EXERCISE DETAILS: Below this line is a set of entries; quote exactly the lines from the line that contains "Privacy Policy (1106, 2173)" to the line that contains "Login (1312, 21)", both lines included.

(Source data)
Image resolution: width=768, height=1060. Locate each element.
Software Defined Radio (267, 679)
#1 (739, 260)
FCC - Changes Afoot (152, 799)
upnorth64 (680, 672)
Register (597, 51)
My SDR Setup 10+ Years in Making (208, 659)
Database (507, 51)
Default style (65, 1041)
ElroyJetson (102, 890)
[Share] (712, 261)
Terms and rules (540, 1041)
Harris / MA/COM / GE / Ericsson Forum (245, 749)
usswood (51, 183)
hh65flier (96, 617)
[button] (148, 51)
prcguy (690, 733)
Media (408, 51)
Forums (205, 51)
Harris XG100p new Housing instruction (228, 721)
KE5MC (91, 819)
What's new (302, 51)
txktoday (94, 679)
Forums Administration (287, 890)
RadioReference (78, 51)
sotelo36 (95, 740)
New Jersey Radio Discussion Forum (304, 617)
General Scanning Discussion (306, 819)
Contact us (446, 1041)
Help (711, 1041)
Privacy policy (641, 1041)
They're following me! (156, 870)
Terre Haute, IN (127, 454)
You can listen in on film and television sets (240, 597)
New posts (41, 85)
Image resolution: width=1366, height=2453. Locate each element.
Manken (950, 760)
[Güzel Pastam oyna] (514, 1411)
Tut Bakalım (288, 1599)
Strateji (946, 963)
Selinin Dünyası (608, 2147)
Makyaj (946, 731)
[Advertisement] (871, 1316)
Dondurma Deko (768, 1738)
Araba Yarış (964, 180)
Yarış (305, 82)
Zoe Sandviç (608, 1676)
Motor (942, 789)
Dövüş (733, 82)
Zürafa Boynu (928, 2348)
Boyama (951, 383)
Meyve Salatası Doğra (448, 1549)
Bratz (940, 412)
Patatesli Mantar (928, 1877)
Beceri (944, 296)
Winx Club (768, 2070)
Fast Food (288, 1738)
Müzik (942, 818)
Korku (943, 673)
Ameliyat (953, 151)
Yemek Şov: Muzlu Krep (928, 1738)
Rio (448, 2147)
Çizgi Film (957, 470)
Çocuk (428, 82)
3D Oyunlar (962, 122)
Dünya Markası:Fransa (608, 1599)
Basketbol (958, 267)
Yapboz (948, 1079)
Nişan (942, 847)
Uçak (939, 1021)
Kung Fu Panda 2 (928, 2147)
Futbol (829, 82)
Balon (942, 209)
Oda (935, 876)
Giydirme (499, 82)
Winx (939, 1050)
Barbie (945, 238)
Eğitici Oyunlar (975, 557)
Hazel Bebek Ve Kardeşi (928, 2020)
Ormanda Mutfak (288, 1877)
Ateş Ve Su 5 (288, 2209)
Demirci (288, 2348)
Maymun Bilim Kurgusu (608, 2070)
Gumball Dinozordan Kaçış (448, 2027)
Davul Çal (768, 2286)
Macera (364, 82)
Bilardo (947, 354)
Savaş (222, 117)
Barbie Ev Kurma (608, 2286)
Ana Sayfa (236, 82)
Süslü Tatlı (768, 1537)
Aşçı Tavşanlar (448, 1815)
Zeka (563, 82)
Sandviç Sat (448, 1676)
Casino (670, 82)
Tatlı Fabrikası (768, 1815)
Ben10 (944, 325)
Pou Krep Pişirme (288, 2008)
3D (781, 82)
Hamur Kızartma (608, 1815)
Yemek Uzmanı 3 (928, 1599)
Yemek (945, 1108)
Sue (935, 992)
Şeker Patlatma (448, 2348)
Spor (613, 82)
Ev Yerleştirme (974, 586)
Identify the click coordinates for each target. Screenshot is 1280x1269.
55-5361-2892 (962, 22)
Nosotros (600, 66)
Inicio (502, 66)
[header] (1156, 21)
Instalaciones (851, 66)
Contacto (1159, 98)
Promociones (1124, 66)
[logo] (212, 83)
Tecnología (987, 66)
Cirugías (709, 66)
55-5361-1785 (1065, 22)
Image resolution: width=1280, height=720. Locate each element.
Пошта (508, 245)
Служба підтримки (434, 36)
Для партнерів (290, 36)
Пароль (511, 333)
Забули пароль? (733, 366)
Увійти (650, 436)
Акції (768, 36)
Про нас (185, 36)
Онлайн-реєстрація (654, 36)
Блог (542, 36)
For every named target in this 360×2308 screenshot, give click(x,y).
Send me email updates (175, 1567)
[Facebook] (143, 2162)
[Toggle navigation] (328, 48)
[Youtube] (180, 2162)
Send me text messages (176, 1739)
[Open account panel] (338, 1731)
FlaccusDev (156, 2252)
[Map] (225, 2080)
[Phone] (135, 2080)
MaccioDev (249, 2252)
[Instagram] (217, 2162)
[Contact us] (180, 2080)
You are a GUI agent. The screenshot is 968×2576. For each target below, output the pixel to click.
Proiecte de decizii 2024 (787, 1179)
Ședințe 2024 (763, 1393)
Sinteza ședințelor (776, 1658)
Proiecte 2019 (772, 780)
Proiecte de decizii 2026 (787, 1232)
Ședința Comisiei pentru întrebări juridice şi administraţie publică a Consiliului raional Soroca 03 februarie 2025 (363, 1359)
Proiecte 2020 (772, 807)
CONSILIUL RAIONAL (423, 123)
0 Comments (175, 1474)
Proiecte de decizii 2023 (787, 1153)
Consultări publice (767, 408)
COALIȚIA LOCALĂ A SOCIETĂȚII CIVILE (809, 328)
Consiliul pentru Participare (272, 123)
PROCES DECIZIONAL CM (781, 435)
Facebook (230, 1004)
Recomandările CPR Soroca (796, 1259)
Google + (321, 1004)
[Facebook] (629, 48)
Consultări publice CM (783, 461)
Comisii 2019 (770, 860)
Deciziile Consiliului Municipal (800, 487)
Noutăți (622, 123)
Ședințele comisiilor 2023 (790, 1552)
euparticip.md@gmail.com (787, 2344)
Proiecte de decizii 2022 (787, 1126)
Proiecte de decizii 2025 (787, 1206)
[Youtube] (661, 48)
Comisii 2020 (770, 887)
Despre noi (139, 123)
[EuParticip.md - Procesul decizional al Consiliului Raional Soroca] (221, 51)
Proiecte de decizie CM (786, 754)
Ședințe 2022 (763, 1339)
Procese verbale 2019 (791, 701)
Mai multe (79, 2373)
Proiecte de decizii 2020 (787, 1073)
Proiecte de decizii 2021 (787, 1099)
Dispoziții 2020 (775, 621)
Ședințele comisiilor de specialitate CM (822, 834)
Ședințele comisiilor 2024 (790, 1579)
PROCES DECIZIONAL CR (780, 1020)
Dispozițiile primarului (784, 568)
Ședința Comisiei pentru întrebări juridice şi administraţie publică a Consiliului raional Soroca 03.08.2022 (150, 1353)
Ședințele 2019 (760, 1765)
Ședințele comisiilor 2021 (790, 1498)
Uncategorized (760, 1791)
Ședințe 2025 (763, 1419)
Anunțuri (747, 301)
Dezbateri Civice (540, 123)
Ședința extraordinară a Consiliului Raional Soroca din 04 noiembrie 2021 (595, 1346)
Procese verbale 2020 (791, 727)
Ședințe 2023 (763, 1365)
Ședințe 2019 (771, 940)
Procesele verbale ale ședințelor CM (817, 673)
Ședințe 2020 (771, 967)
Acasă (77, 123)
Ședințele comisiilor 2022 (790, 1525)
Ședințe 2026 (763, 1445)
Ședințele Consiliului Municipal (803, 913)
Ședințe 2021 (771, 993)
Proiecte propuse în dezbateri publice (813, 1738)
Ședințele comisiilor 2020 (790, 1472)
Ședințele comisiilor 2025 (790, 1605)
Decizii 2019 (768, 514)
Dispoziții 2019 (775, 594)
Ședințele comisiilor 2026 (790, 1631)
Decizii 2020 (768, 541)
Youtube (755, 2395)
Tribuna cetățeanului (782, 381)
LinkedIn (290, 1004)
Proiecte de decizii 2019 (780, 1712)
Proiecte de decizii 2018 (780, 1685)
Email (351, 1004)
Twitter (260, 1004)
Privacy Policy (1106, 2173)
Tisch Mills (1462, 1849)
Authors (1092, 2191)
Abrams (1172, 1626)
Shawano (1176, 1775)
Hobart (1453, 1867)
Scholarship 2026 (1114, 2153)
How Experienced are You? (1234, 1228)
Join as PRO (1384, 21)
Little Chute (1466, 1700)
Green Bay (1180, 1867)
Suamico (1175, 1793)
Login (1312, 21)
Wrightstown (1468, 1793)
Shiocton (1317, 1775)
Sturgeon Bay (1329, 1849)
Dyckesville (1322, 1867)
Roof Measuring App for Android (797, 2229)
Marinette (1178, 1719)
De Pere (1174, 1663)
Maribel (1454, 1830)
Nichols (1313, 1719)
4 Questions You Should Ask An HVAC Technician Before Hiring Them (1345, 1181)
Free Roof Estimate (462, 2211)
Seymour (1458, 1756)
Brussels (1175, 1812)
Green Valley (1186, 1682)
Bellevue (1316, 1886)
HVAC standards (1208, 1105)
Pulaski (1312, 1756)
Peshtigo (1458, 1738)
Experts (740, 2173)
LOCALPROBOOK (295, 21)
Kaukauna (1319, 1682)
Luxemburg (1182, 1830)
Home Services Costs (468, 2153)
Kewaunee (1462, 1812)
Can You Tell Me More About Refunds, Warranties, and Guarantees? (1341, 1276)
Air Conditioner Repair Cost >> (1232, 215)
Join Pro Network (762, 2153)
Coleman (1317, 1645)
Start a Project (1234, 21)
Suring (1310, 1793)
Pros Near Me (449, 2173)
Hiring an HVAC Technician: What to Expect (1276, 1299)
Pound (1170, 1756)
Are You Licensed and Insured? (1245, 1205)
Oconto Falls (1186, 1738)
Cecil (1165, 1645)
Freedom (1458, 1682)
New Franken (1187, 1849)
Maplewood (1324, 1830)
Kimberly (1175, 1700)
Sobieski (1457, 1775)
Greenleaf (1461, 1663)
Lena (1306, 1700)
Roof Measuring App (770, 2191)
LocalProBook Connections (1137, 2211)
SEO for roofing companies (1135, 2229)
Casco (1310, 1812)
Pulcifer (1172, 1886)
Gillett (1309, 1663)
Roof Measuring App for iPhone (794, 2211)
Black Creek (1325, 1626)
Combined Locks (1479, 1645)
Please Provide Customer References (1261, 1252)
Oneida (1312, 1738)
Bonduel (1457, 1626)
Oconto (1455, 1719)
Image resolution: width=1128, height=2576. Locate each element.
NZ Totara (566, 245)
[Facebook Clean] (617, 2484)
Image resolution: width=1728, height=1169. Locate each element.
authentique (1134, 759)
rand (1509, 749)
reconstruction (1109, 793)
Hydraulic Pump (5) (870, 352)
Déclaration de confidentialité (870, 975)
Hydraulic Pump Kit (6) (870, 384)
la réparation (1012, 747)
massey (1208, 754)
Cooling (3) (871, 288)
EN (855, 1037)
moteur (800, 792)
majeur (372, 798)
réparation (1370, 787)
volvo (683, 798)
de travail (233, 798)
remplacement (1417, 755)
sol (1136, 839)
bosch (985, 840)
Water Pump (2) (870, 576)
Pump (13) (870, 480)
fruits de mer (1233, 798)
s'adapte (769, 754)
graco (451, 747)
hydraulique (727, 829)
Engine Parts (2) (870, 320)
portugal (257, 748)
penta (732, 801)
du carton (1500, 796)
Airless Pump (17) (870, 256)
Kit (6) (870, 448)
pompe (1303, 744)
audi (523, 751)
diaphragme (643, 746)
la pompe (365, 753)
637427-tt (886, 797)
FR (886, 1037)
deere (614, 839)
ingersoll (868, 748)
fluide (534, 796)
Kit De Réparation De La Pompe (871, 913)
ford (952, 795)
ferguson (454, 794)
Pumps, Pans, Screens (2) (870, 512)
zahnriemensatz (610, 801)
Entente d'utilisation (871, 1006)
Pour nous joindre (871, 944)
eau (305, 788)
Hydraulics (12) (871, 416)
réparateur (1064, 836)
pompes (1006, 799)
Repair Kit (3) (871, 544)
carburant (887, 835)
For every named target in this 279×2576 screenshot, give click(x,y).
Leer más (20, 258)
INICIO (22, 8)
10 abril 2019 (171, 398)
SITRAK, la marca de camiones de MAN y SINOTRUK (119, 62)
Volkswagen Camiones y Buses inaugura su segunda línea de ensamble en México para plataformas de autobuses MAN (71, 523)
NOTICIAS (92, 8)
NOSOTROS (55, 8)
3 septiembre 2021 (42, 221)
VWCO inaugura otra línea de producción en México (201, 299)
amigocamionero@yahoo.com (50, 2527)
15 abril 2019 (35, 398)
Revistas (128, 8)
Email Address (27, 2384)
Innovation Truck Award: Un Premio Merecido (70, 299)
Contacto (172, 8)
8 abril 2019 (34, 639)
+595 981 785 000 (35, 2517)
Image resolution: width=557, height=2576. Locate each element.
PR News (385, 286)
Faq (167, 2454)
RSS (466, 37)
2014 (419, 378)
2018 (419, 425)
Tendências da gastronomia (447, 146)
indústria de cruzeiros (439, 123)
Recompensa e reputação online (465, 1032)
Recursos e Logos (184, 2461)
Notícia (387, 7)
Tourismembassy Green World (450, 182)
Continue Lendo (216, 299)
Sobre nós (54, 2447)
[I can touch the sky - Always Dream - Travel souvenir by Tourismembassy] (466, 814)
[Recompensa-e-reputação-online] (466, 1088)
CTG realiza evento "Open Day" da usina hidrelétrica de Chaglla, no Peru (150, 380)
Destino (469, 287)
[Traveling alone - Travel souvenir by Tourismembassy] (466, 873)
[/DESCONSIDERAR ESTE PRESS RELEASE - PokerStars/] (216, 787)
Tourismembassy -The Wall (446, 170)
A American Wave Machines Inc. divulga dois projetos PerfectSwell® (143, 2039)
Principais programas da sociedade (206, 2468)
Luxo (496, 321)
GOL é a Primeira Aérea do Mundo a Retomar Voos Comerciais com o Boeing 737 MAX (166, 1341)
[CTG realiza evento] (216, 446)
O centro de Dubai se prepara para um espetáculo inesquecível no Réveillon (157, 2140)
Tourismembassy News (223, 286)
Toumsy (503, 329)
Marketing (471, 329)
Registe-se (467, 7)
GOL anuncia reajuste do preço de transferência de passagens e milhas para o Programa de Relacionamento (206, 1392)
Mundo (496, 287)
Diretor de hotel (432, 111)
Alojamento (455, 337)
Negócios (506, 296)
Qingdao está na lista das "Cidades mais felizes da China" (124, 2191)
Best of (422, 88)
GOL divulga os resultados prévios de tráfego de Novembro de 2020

RESPONSE BELOW:
Privacy Policy (1106, 2173)
Tisch Mills (1462, 1849)
Authors (1092, 2191)
Abrams (1172, 1626)
Shawano (1176, 1775)
Hobart (1453, 1867)
Scholarship 2026 (1114, 2153)
How Experienced are You? (1234, 1228)
Join as PRO (1384, 21)
Little Chute (1466, 1700)
Green Bay (1180, 1867)
Suamico (1175, 1793)
Login (1312, 21)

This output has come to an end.